#### [EXERCISE GOAL]
Word for word, restate all of the records.

INFORMATION SUPPLIED below:

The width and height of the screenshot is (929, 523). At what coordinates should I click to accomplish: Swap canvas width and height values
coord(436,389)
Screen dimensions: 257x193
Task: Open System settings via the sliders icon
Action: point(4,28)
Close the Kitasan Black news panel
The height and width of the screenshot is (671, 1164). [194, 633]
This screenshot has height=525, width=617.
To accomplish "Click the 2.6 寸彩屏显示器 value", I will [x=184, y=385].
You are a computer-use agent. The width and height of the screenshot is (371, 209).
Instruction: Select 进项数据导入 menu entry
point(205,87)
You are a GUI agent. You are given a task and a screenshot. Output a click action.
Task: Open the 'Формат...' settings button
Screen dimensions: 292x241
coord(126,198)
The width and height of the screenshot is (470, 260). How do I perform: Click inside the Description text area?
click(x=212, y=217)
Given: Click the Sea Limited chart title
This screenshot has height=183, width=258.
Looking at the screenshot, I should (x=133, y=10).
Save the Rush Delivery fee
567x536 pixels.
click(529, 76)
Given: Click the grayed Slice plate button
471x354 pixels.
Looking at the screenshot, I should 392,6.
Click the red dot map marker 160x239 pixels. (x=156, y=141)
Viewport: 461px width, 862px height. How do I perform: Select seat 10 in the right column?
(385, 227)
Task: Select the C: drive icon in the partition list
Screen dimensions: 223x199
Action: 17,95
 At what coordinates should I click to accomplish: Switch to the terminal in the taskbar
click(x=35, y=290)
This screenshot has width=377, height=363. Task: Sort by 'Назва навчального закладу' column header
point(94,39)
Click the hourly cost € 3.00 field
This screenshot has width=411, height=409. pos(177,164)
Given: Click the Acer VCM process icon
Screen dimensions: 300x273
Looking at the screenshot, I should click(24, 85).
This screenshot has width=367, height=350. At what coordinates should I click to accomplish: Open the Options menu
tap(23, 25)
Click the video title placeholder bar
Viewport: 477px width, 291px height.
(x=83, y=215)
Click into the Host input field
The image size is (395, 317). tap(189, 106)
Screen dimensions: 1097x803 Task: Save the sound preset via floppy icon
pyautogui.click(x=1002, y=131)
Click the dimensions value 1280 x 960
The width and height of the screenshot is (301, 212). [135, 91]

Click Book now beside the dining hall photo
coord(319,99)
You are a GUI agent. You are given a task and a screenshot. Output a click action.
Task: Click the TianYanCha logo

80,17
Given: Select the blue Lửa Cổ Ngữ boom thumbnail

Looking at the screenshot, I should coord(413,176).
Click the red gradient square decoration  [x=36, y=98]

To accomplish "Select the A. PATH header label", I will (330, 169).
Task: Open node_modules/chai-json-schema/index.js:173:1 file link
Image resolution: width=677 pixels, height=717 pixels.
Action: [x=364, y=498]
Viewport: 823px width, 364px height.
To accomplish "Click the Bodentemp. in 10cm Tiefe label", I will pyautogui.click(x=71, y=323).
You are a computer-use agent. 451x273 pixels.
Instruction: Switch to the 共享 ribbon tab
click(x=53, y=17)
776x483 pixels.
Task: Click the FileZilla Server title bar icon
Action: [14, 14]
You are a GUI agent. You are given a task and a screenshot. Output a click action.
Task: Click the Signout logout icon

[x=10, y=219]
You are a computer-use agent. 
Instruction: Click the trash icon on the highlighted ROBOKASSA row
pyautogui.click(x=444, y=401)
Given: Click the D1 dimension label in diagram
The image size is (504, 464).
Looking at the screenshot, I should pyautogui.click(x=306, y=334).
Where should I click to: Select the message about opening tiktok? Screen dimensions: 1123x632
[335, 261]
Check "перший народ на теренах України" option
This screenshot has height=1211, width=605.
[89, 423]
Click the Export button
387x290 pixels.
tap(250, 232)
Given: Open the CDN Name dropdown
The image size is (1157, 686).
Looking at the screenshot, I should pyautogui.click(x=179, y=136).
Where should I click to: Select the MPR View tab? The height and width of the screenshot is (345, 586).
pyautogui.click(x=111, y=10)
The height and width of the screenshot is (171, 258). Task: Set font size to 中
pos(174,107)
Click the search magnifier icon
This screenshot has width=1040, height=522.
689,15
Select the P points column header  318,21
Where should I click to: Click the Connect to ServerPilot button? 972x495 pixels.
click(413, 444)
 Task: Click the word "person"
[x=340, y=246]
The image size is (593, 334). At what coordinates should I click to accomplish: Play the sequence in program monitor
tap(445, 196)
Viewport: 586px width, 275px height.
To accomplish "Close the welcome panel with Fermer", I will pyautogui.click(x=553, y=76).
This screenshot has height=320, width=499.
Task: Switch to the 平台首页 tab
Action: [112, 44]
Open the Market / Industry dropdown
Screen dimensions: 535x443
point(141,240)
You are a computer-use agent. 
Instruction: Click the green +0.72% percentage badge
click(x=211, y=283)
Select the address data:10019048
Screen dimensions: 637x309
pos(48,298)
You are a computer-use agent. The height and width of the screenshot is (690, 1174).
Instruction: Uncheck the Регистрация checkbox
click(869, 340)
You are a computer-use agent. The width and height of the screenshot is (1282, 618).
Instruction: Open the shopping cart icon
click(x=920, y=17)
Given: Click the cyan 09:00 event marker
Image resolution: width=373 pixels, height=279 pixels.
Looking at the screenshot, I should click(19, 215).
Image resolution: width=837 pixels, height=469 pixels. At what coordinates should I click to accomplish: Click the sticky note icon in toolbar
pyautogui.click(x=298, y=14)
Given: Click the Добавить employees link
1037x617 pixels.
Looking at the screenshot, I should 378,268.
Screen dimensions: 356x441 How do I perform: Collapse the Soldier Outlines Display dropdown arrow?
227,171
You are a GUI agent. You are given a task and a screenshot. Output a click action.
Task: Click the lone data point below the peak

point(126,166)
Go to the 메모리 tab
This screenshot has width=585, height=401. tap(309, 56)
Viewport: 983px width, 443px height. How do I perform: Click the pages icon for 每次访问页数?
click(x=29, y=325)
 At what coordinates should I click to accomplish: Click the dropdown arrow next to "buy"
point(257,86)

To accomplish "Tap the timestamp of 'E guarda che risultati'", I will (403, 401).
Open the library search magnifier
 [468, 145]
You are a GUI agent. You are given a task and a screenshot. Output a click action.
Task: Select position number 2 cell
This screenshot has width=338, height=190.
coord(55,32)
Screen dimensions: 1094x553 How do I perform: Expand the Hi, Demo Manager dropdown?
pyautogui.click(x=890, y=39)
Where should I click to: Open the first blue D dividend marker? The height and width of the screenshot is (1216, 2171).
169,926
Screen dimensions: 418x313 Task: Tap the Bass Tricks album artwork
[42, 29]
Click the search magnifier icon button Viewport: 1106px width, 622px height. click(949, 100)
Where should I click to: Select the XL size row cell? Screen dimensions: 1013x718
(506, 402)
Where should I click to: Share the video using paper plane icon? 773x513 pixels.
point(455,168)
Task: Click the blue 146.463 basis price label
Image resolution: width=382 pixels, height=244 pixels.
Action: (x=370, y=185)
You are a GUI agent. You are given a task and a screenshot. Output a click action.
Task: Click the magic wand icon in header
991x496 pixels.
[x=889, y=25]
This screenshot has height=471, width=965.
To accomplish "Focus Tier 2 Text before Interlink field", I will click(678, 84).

End of INFORMATION SUPPLIED.

#### [OUTPUT BELOW]
The width and height of the screenshot is (929, 523). At what coordinates should I click to accomplish: Swap canvas width and height values
coord(436,389)
Screen dimensions: 257x193
Task: Open System settings via the sliders icon
Action: point(4,28)
Close the Kitasan Black news panel
The height and width of the screenshot is (671, 1164). [194, 633]
This screenshot has height=525, width=617.
To accomplish "Click the 2.6 寸彩屏显示器 value", I will [x=184, y=385].
You are a computer-use agent. The width and height of the screenshot is (371, 209).
Instruction: Select 进项数据导入 menu entry
point(205,87)
You are a GUI agent. You are given a task and a screenshot. Output a click action.
Task: Open the 'Формат...' settings button
Screen dimensions: 292x241
coord(126,198)
The width and height of the screenshot is (470, 260). How do I perform: Click inside the Description text area?
click(x=212, y=217)
Given: Click the Sea Limited chart title
This screenshot has height=183, width=258.
Looking at the screenshot, I should (x=133, y=10).
Save the Rush Delivery fee
567x536 pixels.
click(529, 76)
Given: Click the grayed Slice plate button
471x354 pixels.
Looking at the screenshot, I should 392,6.
Click the red dot map marker 160x239 pixels. (x=156, y=141)
Viewport: 461px width, 862px height. How do I perform: Select seat 10 in the right column?
(385, 227)
Task: Select the C: drive icon in the partition list
Screen dimensions: 223x199
Action: 17,95
 At what coordinates should I click to accomplish: Switch to the terminal in the taskbar
click(x=35, y=290)
This screenshot has width=377, height=363. Task: Sort by 'Назва навчального закладу' column header
point(94,39)
Click the hourly cost € 3.00 field
This screenshot has width=411, height=409. pos(177,164)
Given: Click the Acer VCM process icon
Screen dimensions: 300x273
Looking at the screenshot, I should click(24, 85).
This screenshot has width=367, height=350. At what coordinates should I click to accomplish: Open the Options menu
tap(23, 25)
Click the video title placeholder bar
Viewport: 477px width, 291px height.
(x=83, y=215)
Click into the Host input field
The image size is (395, 317). tap(189, 106)
Screen dimensions: 1097x803 Task: Save the sound preset via floppy icon
pyautogui.click(x=1002, y=131)
Click the dimensions value 1280 x 960
The width and height of the screenshot is (301, 212). [135, 91]

Click Book now beside the dining hall photo
coord(319,99)
You are a GUI agent. You are given a task and a screenshot. Output a click action.
Task: Click the TianYanCha logo

80,17
Given: Select the blue Lửa Cổ Ngữ boom thumbnail

Looking at the screenshot, I should coord(413,176).
Click the red gradient square decoration  [x=36, y=98]

To accomplish "Select the A. PATH header label", I will (330, 169).
Task: Open node_modules/chai-json-schema/index.js:173:1 file link
Image resolution: width=677 pixels, height=717 pixels.
Action: [x=364, y=498]
Viewport: 823px width, 364px height.
To accomplish "Click the Bodentemp. in 10cm Tiefe label", I will pyautogui.click(x=71, y=323).
You are a computer-use agent. 451x273 pixels.
Instruction: Switch to the 共享 ribbon tab
click(x=53, y=17)
776x483 pixels.
Task: Click the FileZilla Server title bar icon
Action: [14, 14]
You are a GUI agent. You are given a task and a screenshot. Output a click action.
Task: Click the Signout logout icon

[x=10, y=219]
You are a computer-use agent. 
Instruction: Click the trash icon on the highlighted ROBOKASSA row
pyautogui.click(x=444, y=401)
Given: Click the D1 dimension label in diagram
The image size is (504, 464).
Looking at the screenshot, I should pyautogui.click(x=306, y=334).
Where should I click to: Select the message about opening tiktok? Screen dimensions: 1123x632
[335, 261]
Check "перший народ на теренах України" option
This screenshot has height=1211, width=605.
[89, 423]
Click the Export button
387x290 pixels.
tap(250, 232)
Given: Open the CDN Name dropdown
The image size is (1157, 686).
Looking at the screenshot, I should pyautogui.click(x=179, y=136).
Where should I click to: Select the MPR View tab? The height and width of the screenshot is (345, 586).
pyautogui.click(x=111, y=10)
The height and width of the screenshot is (171, 258). Task: Set font size to 中
pos(174,107)
Click the search magnifier icon
This screenshot has width=1040, height=522.
689,15
Select the P points column header  318,21
Where should I click to: Click the Connect to ServerPilot button? 972x495 pixels.
click(413, 444)
 Task: Click the word "person"
[x=340, y=246]
The image size is (593, 334). At what coordinates should I click to accomplish: Play the sequence in program monitor
tap(445, 196)
Viewport: 586px width, 275px height.
To accomplish "Close the welcome panel with Fermer", I will pyautogui.click(x=553, y=76).
This screenshot has height=320, width=499.
Task: Switch to the 平台首页 tab
Action: [112, 44]
Open the Market / Industry dropdown
Screen dimensions: 535x443
point(141,240)
You are a computer-use agent. 
Instruction: Click the green +0.72% percentage badge
click(x=211, y=283)
Select the address data:10019048
Screen dimensions: 637x309
pos(48,298)
You are a computer-use agent. The height and width of the screenshot is (690, 1174).
Instruction: Uncheck the Регистрация checkbox
click(869, 340)
You are a computer-use agent. The width and height of the screenshot is (1282, 618).
Instruction: Open the shopping cart icon
click(x=920, y=17)
Given: Click the cyan 09:00 event marker
Image resolution: width=373 pixels, height=279 pixels.
Looking at the screenshot, I should click(19, 215).
Image resolution: width=837 pixels, height=469 pixels. At what coordinates should I click to accomplish: Click the sticky note icon in toolbar
pyautogui.click(x=298, y=14)
Given: Click the Добавить employees link
1037x617 pixels.
Looking at the screenshot, I should 378,268.
Screen dimensions: 356x441 How do I perform: Collapse the Soldier Outlines Display dropdown arrow?
227,171
You are a GUI agent. You are given a task and a screenshot. Output a click action.
Task: Click the lone data point below the peak

point(126,166)
Go to the 메모리 tab
This screenshot has width=585, height=401. tap(309, 56)
Viewport: 983px width, 443px height. How do I perform: Click the pages icon for 每次访问页数?
click(x=29, y=325)
 At what coordinates should I click to accomplish: Click the dropdown arrow next to "buy"
point(257,86)

To accomplish "Tap the timestamp of 'E guarda che risultati'", I will (403, 401).
Open the library search magnifier
 [468, 145]
You are a GUI agent. You are given a task and a screenshot. Output a click action.
Task: Select position number 2 cell
This screenshot has width=338, height=190.
coord(55,32)
Screen dimensions: 1094x553 How do I perform: Expand the Hi, Demo Manager dropdown?
pyautogui.click(x=890, y=39)
Where should I click to: Open the first blue D dividend marker? The height and width of the screenshot is (1216, 2171).
169,926
Screen dimensions: 418x313 Task: Tap the Bass Tricks album artwork
[42, 29]
Click the search magnifier icon button Viewport: 1106px width, 622px height. click(949, 100)
Where should I click to: Select the XL size row cell? Screen dimensions: 1013x718
(506, 402)
Where should I click to: Share the video using paper plane icon? 773x513 pixels.
point(455,168)
Task: Click the blue 146.463 basis price label
Image resolution: width=382 pixels, height=244 pixels.
Action: (x=370, y=185)
You are a GUI agent. You are given a task and a screenshot. Output a click action.
Task: Click the magic wand icon in header
991x496 pixels.
[x=889, y=25]
This screenshot has height=471, width=965.
To accomplish "Focus Tier 2 Text before Interlink field", I will click(678, 84).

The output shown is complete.